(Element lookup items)

════════

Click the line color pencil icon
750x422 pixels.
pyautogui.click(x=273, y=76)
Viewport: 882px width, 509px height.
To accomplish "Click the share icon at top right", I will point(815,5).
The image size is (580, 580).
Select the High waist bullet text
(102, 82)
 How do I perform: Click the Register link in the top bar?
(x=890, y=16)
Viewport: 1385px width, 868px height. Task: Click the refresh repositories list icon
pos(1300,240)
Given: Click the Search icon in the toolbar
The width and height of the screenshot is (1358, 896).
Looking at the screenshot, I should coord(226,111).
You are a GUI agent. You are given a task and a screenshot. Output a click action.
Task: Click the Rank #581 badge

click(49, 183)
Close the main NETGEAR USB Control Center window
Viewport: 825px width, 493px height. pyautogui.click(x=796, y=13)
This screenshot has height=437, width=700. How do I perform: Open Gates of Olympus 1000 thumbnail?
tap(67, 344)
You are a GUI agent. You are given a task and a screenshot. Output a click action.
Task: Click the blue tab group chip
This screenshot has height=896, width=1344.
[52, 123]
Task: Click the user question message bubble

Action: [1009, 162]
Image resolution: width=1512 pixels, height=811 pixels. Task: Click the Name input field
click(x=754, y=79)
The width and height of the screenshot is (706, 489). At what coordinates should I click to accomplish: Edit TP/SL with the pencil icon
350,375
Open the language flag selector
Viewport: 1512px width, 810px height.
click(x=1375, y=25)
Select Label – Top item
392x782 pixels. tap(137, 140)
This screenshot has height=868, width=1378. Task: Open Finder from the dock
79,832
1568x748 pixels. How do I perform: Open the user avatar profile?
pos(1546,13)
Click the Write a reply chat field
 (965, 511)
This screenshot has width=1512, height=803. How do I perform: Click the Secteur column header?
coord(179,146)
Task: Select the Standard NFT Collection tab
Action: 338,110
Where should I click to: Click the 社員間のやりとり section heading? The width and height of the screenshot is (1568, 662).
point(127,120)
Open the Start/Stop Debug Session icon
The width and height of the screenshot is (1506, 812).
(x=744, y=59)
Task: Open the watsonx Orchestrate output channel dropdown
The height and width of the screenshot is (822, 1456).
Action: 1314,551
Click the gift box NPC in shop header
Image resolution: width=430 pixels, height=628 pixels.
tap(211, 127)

════════

Please state how many lines in the items above contain the word "accomplish", counting only matches in the same case. Reply with the number alone.

Final answer —
2